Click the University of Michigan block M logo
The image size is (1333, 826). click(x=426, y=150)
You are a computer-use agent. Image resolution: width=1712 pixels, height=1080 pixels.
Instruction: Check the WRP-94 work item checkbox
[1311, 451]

### [GIVEN REQUEST]
Swap "checkbox" for "check box" in the lines above and write them out again, leaving everything else unchanged.

### [THE COMPLETED TASK]
Click the University of Michigan block M logo
The image size is (1333, 826). click(x=426, y=150)
You are a computer-use agent. Image resolution: width=1712 pixels, height=1080 pixels.
Instruction: Check the WRP-94 work item check box
[1311, 451]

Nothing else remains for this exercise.